## Task prompt
Copy out each line of the records below word for word, leaving out the pictures.

══ Rows

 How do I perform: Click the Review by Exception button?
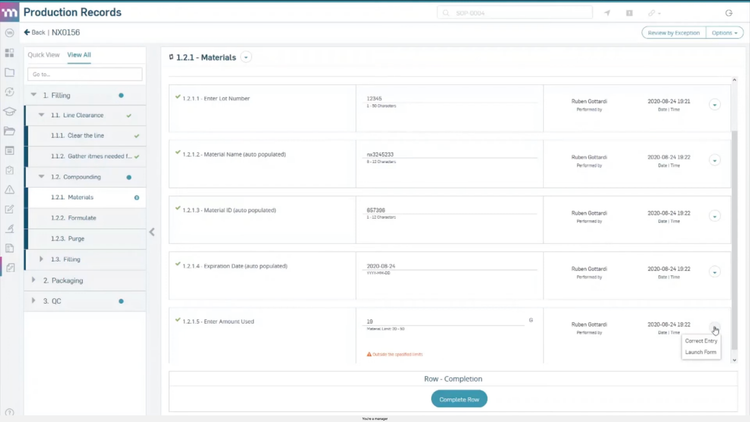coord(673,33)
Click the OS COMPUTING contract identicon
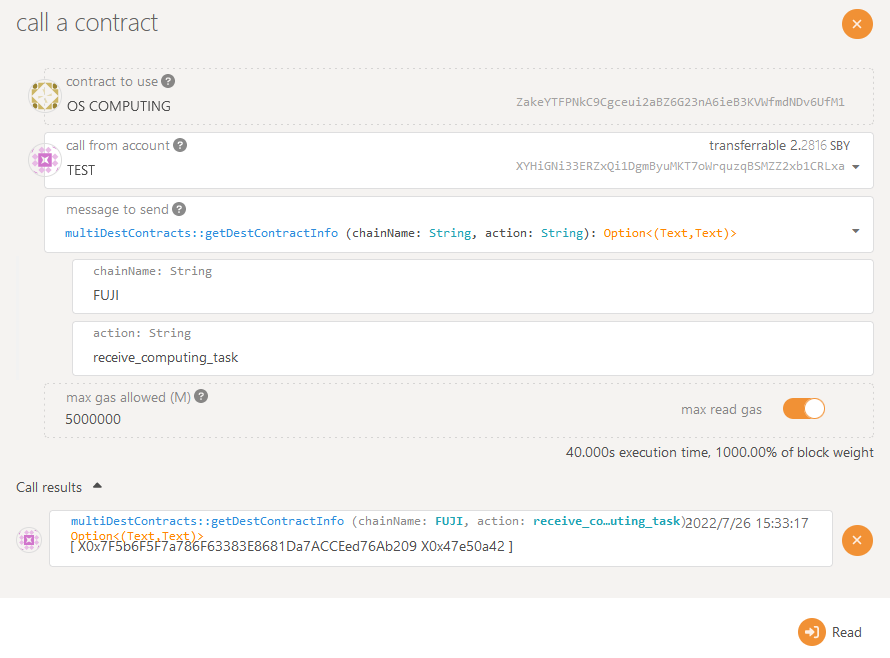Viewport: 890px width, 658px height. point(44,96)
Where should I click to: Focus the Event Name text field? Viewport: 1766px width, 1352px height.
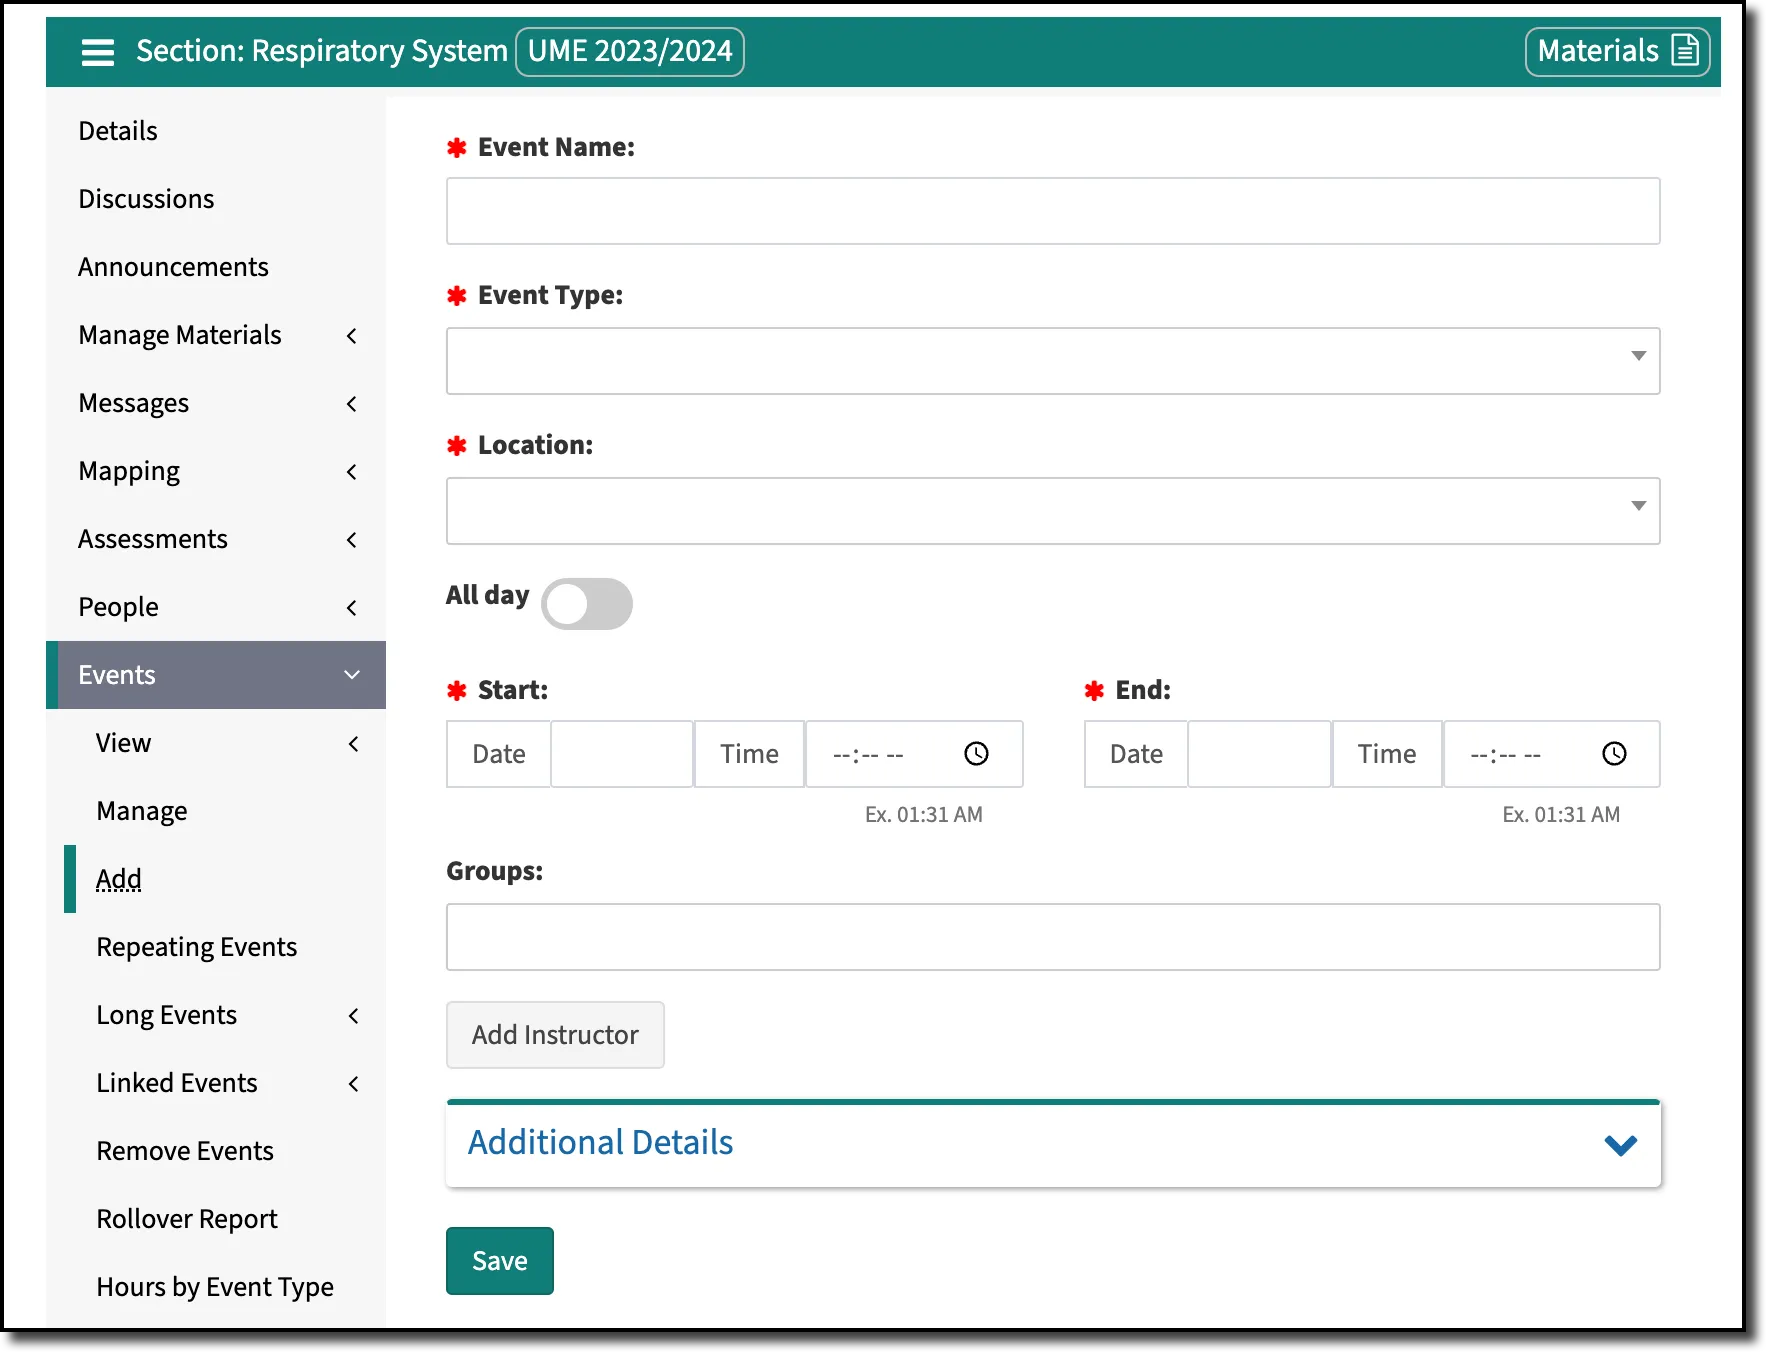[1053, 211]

════

## Solution to the problem
 How do I perform: Click the Review by Exception button?
coord(673,33)
Click the OS COMPUTING contract identicon
Viewport: 890px width, 658px height. point(44,96)
Where should I click to: Focus the Event Name text field? Viewport: 1766px width, 1352px height.
[1053, 211]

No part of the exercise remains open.